Figure 3.

(a) The secondary structure of clade 6 AAA⁺ proteins with the positions of the conserved AAA⁺ motifs indicated. α helices are shown in red and β sheets are shown in blue. The α-helices in the lid subdomain are italicised. WA = Walker A, SN = Switch asparagine, L1 = Loop 1, WB = Walker B, L2 = Loop 2, S1 = sensor 1, RF = R fingers, S2 = Sensor 2. (b) The phage shock protein F (PspF) hexamer, σ⁵⁴ region I (RI) and promoter DNA from the RPi structure (PDB ID: 5NSS). The highly conserved GAFTGA motif on the L1 loop projects downward from the plane of the PspF ring and contacts σ⁵⁴-RI and the −11/−12 region on the promoter DNA. PspF monomers in the ring are coloured in green and orange; template strand (T), yellow; non-template strand (NT), pink; σ⁵⁴-RI, cyan. (c) The PspF AAA⁺ domain hexamer from the viewpoint of the promoter DNA. ATP molecules are superimposed on the structure based on the ATP bound PspF crystal structure (PDB ID: 2C96). (d) PspF monomer model based on the crystal structure of an individual monomer of the AAA⁺ domain of PspF bound to ATP (PDB ID: 2C96).

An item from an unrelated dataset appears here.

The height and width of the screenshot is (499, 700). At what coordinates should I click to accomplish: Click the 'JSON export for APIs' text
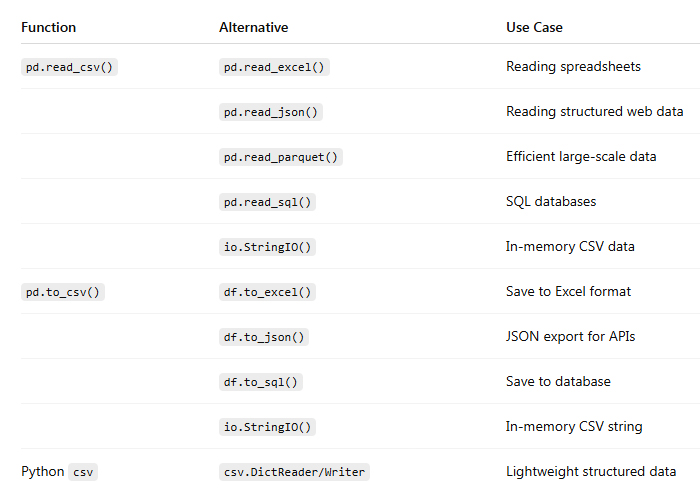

The solvent and magnesium atoms are superimposed from the ATP-bound PspF^R227A AAA⁺ domain (PDB ID: 2C9C), and the missing parts of the L1 and L2 loops are modelled from the ATP bound structure of NtrC1^E239A AAA⁺ domain (PDB ID: 3M0E). (e) The ATP binding site interactions within a PspF monomer.